I. Was sind "Leistungspflichten" (§ 241 Abs. 1 BGB)?
1. Was sind "Hauptleistungspflichten"?
Man unterscheidet zwischen den ein Schuldverhältnis prägenden "Hauptleistungspflichten" und "Nebenleistungspflichten", welche bloß unterstützende Funktion haben. Welche Pflichten so wichtig sind, dass sie zur Hauptleistungspflicht werden, bestimmen die Parteien eines Vertrages selbst. Das Gesetz gibt nur an wenigen Stellen Hinweise. Sehr anschaulich sieht man dies in § 433 BGB:
- Die Pflicht des Verkäufers zur Übergabe und Übereignung der gekauften Sache (§ 433 Abs. 1 S. 1 BGB) ist eine Hauptleistungspflicht. Ebenso ist die Pflicht des Käufers zur Bezahlung (§ 433 Abs. 2 BGB) eine Hauptleistungspflicht.

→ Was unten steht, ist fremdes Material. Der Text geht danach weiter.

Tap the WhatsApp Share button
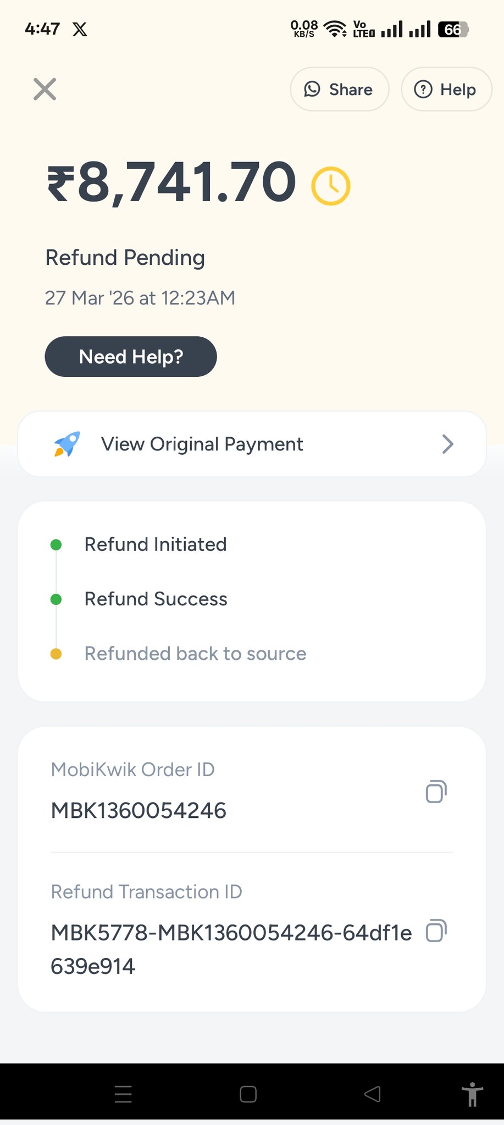The image size is (504, 1125). click(339, 90)
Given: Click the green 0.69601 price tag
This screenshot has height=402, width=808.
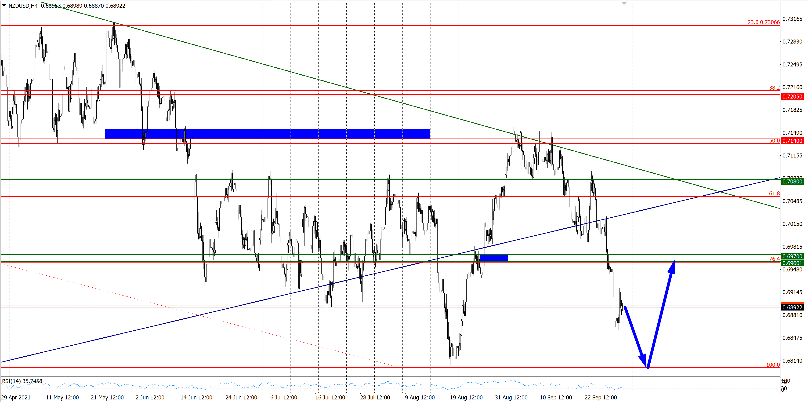Looking at the screenshot, I should pos(792,263).
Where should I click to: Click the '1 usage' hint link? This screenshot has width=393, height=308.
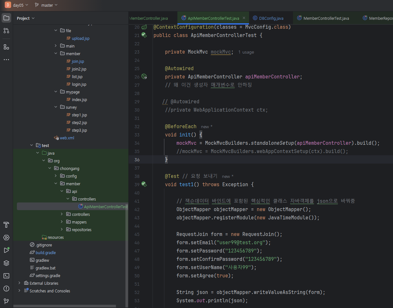coord(246,52)

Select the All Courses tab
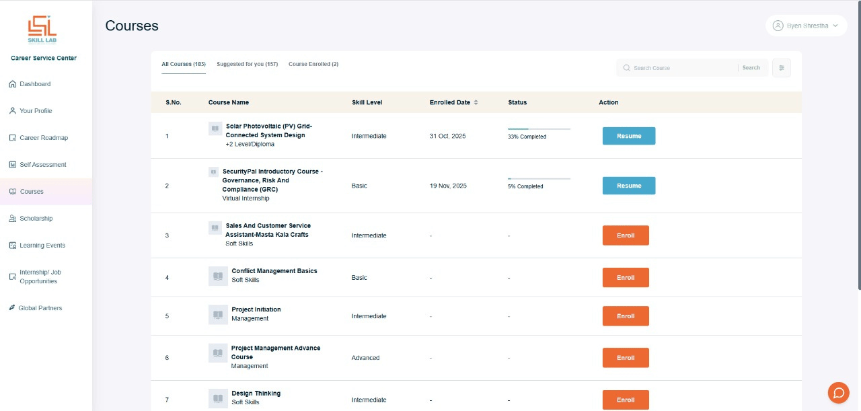pyautogui.click(x=184, y=65)
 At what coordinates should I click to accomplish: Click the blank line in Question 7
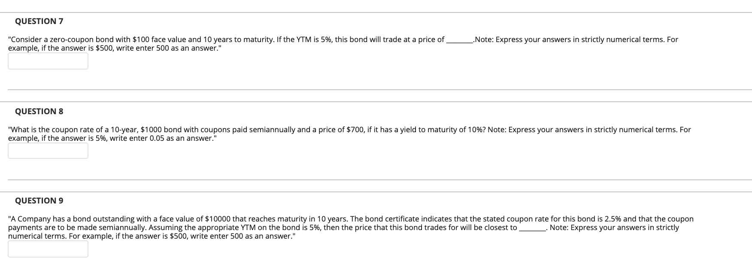tap(458, 41)
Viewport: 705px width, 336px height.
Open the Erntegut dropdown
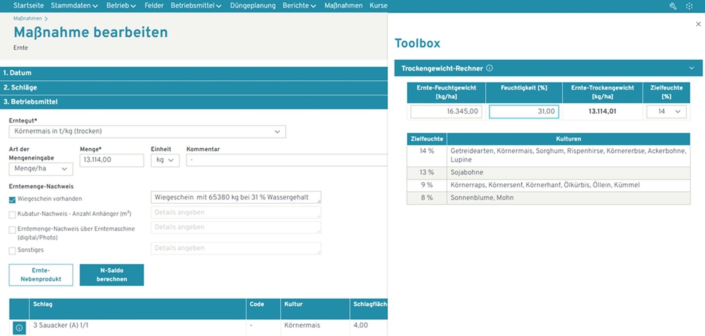(x=147, y=131)
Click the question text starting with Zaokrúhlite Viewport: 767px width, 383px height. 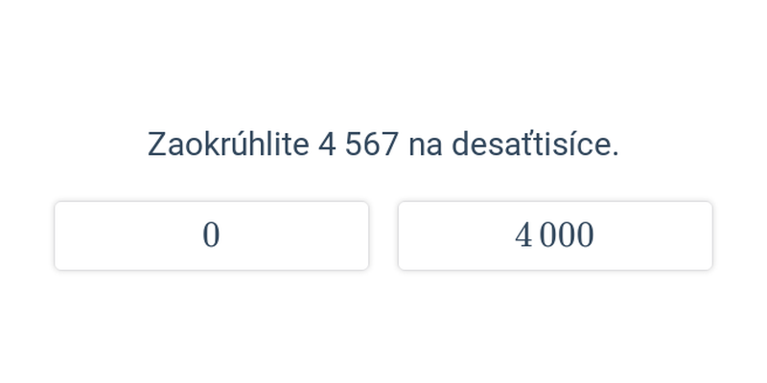click(x=384, y=145)
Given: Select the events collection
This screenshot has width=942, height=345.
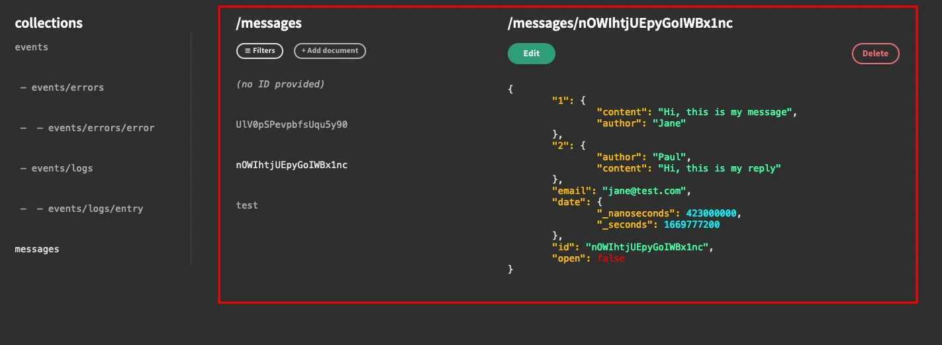Looking at the screenshot, I should [x=32, y=47].
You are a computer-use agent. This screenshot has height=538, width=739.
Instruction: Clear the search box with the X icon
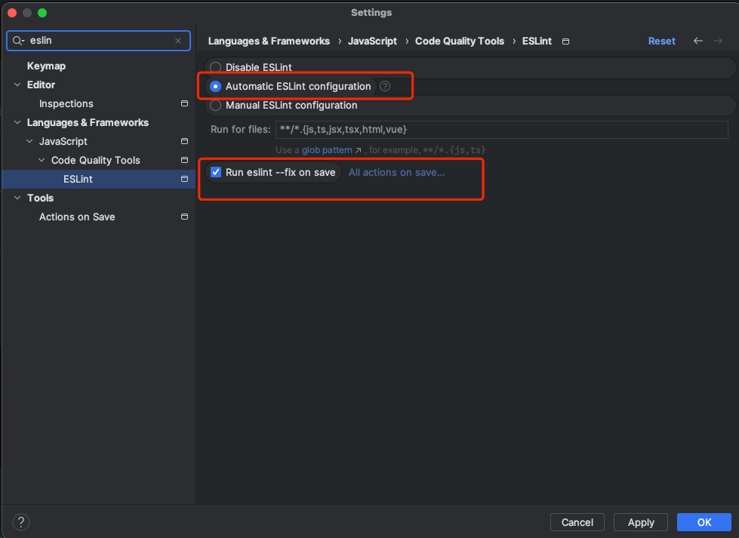click(178, 40)
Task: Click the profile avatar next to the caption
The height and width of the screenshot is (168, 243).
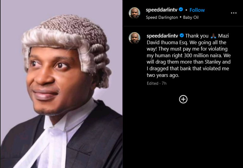Action: pos(134,38)
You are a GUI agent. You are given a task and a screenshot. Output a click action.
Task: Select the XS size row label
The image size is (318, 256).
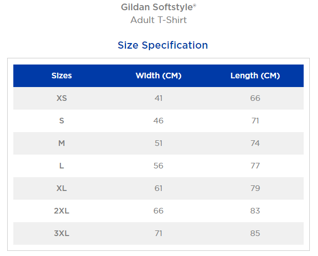[x=61, y=98]
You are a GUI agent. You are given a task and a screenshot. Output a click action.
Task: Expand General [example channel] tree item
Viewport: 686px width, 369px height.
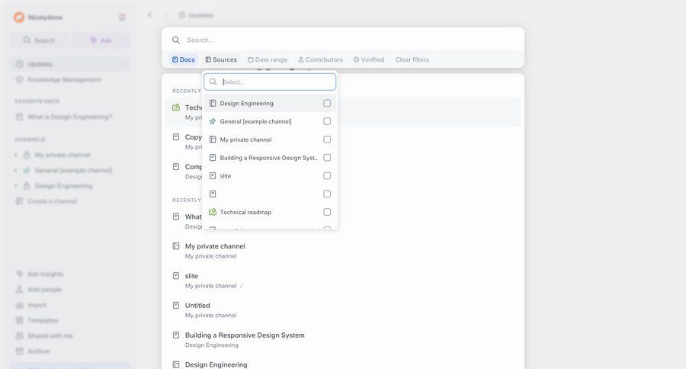[x=16, y=170]
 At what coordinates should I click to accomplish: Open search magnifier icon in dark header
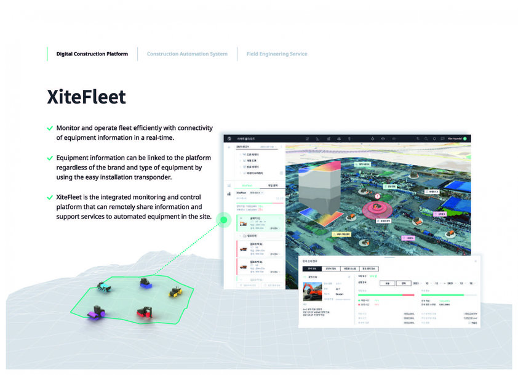point(426,139)
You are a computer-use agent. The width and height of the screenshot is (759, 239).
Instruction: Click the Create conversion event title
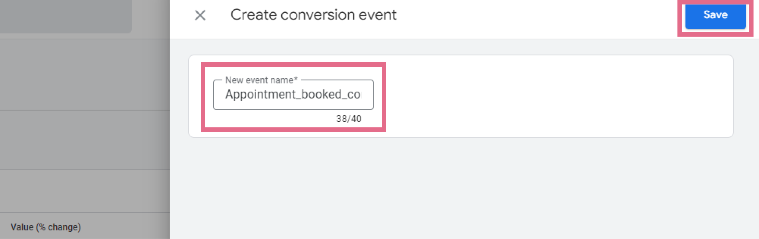[313, 15]
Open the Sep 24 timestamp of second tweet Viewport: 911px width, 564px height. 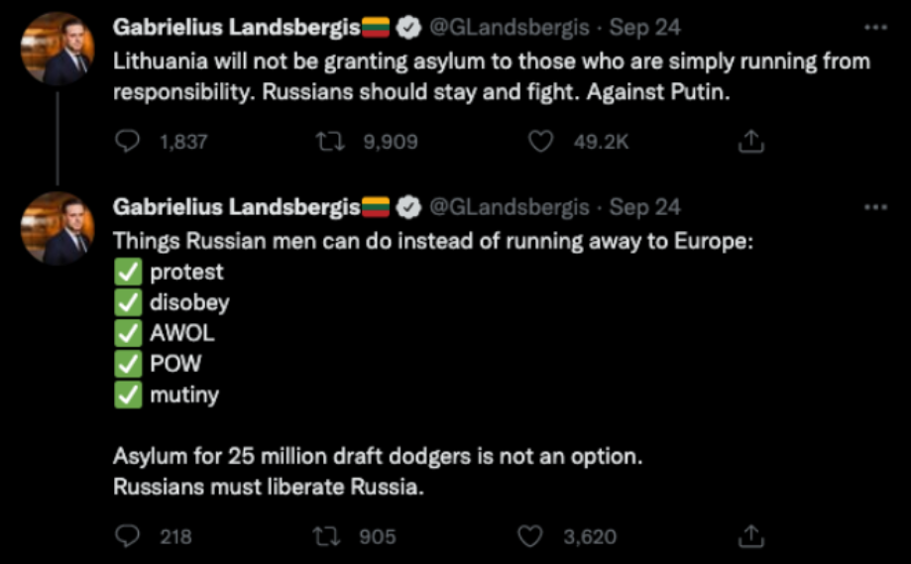coord(645,207)
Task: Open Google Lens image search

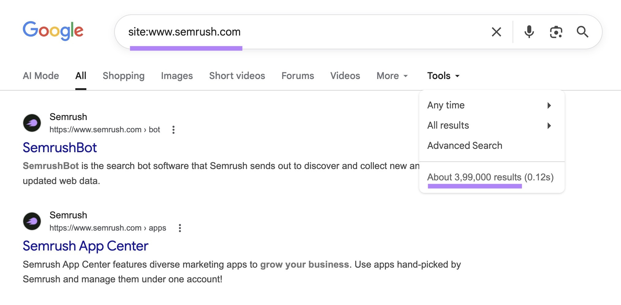Action: [556, 32]
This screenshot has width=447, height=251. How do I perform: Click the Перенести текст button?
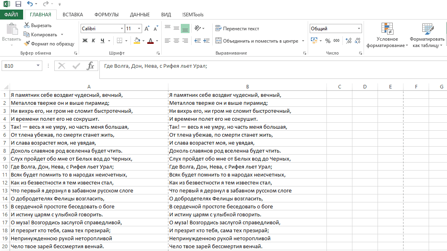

- Unstreitig ist demgegenüber die Verpackung der Ware eine Nebenleistungspflicht. In ähnlicher Weise ist z.B. die Auskunftspflicht eines Gläubigers, der seine Forderung abtritt (§ 402 BGB), nur eine Nebenleistungspflicht - die Wirksamkeit der Abtretung (§ 398 BGB) hängt nicht entscheidend davon ab.
- Ob die Pflicht zur Abnahme der Kaufsache (§ 433 Abs. 2 BGB) eine Haupt- oder Nebenleistungspflicht ist, lässt das Gesetz hingegen offen. Hier ist also auf die konkrete Situation abzustellen: Normalerweise wird dem Verkäufer egal sein, ob der Käufer die Ware abnimmt, solange er sein Geld erhält - es handelt sich also um eine Nebenleistungspflicht. Etwas anderes kann aber für verderbliche Ware, hohe Lagerkosten oder bei Räumungsverkäufen gelten - hier will der Verkäufer gerade die Gegenstände loswerden.
Die Unterscheidung hat für Sie in der Klausur nur geringe Bedeutung. Sowohl Haupt- als auch Nebenleistungspflichten sind unmittelbar vor Gericht einklagbar. Soweit ein Verlust durch Erfüllung einer Nebenleistungspflicht nicht eingetreten bzw. verhindert worden wäre, handelt es sich um Schadensersatz statt der Leistung (§ 280 Abs. 3 BGB). Wird eine Nebenleistungspflicht nicht erbracht, kann nach Fristsetzung Schadensersatz statt der Leistung verlangt werden (§ 281 Abs. 1 BGB) oder bei Erheblichkeit der Rücktritt erklärt werden (§ 323 Abs. 5 S. 2 BGB). Sie müssen insoweit also nicht zwischen Haupt- und Nebenleistungspflicht unterscheiden.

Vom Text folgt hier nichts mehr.